• **What this task involves**:
Could you return every line of the records below that contains the word "Start"?

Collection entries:
──────────

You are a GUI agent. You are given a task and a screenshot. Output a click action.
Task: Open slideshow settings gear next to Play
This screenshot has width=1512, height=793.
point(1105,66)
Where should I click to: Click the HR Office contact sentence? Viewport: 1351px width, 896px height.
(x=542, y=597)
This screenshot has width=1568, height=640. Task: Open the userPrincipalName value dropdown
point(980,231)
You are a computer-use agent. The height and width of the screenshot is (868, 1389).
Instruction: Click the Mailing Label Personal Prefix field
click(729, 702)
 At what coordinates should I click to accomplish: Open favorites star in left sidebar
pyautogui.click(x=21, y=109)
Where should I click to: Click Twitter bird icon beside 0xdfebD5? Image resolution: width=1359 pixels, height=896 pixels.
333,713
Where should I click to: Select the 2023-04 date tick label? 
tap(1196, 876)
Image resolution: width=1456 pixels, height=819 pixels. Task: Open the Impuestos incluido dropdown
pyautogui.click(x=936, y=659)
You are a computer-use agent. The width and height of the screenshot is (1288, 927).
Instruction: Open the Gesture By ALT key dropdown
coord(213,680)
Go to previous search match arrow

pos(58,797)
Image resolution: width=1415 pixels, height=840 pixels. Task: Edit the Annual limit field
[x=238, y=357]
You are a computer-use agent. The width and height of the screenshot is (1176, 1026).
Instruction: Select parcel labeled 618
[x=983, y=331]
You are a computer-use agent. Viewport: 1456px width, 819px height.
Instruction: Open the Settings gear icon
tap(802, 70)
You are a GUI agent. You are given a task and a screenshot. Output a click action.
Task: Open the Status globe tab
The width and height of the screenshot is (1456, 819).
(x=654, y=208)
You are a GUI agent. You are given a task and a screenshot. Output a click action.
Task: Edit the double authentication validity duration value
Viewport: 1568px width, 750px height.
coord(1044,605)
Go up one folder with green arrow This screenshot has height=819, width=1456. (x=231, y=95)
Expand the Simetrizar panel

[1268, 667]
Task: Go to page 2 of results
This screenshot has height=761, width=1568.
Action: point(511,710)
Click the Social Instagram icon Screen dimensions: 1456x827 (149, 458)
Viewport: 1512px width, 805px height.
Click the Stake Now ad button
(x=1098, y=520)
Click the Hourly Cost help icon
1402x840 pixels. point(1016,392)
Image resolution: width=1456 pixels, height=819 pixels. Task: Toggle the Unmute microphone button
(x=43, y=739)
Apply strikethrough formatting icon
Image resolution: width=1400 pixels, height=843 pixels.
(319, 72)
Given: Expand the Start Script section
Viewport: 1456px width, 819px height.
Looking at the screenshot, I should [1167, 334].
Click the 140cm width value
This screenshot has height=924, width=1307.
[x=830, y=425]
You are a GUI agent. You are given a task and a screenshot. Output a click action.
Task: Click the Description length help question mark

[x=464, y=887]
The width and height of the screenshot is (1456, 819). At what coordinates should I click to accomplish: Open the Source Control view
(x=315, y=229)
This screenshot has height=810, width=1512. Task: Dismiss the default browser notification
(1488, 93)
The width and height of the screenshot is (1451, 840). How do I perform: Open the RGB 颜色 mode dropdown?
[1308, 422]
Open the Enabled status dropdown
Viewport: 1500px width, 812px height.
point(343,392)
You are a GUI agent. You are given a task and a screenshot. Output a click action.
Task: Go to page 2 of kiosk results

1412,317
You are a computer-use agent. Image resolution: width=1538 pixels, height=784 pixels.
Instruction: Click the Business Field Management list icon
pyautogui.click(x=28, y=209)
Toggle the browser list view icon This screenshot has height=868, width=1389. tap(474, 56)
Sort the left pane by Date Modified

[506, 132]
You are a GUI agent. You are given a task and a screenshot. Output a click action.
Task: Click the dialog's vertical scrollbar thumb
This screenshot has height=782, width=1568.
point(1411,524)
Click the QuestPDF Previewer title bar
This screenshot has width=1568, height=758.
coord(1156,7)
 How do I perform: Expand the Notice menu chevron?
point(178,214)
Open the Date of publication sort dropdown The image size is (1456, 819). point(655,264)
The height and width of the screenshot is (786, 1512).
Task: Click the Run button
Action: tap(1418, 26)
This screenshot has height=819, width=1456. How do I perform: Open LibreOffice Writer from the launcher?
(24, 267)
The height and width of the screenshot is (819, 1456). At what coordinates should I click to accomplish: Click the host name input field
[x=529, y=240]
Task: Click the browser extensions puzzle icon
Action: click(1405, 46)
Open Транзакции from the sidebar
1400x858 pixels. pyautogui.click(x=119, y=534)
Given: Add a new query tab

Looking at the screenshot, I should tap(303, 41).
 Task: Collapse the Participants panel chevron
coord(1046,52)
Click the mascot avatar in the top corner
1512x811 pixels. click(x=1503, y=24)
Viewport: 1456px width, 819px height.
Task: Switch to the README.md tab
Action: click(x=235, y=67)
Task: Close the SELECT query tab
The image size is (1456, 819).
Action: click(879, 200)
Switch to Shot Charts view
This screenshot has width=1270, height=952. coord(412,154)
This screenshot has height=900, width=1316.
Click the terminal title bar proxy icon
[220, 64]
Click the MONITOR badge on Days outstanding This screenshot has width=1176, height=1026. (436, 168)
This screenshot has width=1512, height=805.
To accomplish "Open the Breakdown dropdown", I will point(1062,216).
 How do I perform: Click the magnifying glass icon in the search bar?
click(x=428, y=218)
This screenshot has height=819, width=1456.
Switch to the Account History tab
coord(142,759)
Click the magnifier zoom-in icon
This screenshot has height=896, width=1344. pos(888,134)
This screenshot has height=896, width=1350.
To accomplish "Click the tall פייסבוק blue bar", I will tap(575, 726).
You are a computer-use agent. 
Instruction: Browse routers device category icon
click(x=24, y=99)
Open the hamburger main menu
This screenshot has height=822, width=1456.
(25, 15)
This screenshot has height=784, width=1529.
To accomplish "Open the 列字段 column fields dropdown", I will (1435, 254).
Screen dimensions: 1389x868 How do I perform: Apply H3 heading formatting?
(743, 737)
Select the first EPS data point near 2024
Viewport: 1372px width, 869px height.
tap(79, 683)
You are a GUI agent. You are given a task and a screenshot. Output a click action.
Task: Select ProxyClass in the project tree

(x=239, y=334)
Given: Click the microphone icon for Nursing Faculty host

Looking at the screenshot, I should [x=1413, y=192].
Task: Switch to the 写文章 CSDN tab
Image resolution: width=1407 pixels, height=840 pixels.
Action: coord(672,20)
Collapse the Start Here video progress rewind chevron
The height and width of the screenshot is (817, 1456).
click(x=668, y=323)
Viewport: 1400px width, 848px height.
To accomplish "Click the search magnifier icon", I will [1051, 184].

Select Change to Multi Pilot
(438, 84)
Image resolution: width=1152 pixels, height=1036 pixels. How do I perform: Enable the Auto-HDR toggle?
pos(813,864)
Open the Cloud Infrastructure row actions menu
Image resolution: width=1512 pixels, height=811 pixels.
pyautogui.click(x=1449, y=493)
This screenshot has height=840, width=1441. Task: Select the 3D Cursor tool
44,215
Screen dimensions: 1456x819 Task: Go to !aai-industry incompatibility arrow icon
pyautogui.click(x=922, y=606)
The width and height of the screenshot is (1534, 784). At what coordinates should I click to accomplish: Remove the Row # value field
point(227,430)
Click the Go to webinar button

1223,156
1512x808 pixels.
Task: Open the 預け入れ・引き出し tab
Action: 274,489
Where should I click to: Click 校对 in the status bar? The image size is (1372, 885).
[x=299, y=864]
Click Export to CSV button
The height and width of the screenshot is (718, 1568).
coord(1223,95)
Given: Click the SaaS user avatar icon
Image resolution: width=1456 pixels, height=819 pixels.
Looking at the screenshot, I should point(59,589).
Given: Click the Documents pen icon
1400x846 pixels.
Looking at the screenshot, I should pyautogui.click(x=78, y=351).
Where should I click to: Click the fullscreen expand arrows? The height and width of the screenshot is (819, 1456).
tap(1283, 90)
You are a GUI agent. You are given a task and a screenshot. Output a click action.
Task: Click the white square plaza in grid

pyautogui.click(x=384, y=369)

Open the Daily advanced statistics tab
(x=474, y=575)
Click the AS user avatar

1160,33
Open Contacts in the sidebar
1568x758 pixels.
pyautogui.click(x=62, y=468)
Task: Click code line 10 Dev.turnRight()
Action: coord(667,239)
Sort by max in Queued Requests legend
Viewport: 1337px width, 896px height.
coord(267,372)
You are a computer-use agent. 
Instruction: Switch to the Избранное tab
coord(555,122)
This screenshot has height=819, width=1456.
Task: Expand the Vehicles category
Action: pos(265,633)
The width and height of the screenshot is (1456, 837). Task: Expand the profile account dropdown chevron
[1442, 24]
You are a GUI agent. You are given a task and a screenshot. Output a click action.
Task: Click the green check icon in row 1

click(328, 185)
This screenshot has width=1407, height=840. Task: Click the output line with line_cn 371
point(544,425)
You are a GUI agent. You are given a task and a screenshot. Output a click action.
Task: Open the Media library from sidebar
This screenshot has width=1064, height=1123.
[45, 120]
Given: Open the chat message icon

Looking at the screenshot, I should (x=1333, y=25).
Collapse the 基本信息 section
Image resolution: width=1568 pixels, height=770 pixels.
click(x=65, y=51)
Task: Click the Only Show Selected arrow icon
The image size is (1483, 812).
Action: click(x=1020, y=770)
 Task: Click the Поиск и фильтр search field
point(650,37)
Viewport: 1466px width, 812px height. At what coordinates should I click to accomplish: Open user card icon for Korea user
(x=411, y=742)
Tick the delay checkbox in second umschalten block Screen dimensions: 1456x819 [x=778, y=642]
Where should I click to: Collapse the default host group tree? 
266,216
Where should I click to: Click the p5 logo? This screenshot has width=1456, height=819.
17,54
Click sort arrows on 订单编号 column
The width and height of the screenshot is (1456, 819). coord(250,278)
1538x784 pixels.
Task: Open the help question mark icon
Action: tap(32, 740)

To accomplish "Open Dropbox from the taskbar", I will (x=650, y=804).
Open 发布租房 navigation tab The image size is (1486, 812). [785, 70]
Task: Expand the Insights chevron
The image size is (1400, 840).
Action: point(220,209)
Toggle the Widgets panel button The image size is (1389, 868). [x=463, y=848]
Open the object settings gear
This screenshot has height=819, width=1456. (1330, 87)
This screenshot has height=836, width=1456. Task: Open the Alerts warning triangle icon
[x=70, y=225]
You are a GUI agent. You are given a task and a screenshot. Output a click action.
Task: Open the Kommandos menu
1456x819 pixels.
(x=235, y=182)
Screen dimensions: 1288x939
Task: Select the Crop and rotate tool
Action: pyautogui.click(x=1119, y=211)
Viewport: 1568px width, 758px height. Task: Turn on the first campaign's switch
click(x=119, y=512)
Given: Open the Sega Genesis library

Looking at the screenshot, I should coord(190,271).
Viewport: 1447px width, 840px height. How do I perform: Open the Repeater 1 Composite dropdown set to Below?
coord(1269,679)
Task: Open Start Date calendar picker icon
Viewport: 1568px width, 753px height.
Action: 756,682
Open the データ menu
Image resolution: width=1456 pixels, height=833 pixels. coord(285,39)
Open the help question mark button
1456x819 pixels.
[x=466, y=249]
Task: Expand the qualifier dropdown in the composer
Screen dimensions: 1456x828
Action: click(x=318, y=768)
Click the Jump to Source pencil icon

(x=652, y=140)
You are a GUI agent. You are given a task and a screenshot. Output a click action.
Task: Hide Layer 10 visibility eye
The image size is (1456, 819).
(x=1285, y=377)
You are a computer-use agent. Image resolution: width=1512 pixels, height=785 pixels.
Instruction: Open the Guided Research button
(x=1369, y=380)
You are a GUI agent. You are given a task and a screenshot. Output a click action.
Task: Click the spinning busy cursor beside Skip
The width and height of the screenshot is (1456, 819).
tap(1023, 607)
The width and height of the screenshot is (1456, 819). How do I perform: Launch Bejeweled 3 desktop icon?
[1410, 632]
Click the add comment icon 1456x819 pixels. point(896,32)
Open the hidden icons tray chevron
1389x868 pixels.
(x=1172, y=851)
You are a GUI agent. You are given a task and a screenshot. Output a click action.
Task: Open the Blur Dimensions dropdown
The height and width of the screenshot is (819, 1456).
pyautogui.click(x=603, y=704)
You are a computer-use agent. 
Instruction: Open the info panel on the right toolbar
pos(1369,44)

──────────

• **Solution to the exercise**:
Given: Expand the Start Script section
Collapse the Start Here video progress rewind chevron
Task: Open Start Date calendar picker icon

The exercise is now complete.